In tutta l’Unione Europea si contano almeno 600.000 apicoltori, che gestiscono 17 milioni di alveari e producono circa 250.000 tonnellate di miele l’anno. In Italia, gli apicoltori censiti in Italia nel 2020 erano 65.000, avevano 1,950 milioni di alveari, con una produzione di miele stimata in circa 25.000 tonnellate.
Negli ultimi anni, gli apicoltori devono fronteggiare il grave fenomeno della riduzione del numero delle colonie di api e il declino delle loro popolazioni. Diverse le cause: oltre alla distruzione, il degrado e la frammentazione degli habitat, la semplificazione del paesaggio, l’eliminazione di fasce inerbite e siepi, di filati e boschetti, l’agricoltura intensiva, la morte delle api per fame per via della ridotta disponibilità̀ o qualità̀ delle risorse alimentari, gli attacchi di agenti patogeni, i cambiamenti climatici, i pesticidi usati in agricoltura per la difesa delle colture agrarie, il diserbo operato in aree urbane e periurbane, i prodotti chimici utilizzati negli alveari per combattere i parassiti e i patogeni delle colonie.
Però, è possibile adottare una serie di misure per ridurre i rischi di effetti negativi per gli impollinatori promuovendo un’agricoltura sostenibile, che aiuta a diversificare il paesaggio agricolo e adotta processi ecologici come parte della produzione alimentare.
Nel 2022, l’Italia ha registrato una produzione di circa 23 milioni di chili di miele, molto lontana dai 30 milioni del 2010. Se la carenza di piogge ha consentito voli di raccolta regolari da parte delle api, le alte temperature e la mancanza di acqua con fioriture anticipate hanno costretto gli apicoltori a partire prima verso le aree montane e a portare razioni di soccorso e acqua negli alveari già nei primi giorni di agosto.
Ma oltre alla situazione climatica dell’anno più caldo di sempre i “pastori delle api” hanno dovuto fare fronte anche all’esplosione dei costi per le tensioni internazionali generate dalla guerra in Ucraina: dai vasetti di vetro alle etichette, dai cartoni al gasolio.
Comunque, in Italia si consuma circa mezzo chilo di miele a testa all’anno, sotto la media europea, che è di 600 grammi.
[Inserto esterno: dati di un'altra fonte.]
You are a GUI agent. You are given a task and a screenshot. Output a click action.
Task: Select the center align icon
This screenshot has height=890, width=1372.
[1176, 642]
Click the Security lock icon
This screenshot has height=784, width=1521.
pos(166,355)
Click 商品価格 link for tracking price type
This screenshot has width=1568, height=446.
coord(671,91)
In compenso, il nostro Paese vince in biodiversità con più di 60 varietà di miele dai Dop fino a quelli speciali in barrique o aromatizzati, dal tiglio agli agrumi, dall’eucalipto all’acacia.
Il miele prodotto in Italia, dove non sono ammesse coltivazioni Ogm, a differenza di quanto avviene ad esempio in Cina, è riconoscibile attraverso l’etichettatura di origine obbligatoria. La parola Italia, infatti, deve essere presente per legge sulle confezioni di miele raccolto interamente nel nostro Paese, mentre nel caso in cui il miele provenga da più Paesi Ue, l’etichetta deve riportare l’indicazione “miscela di mieli originari della Ue” indicando il nome dei Paesi e se invece proviene da Paesi extracomunitari deve esserci la scritta “miscela di mieli non originari della Ue.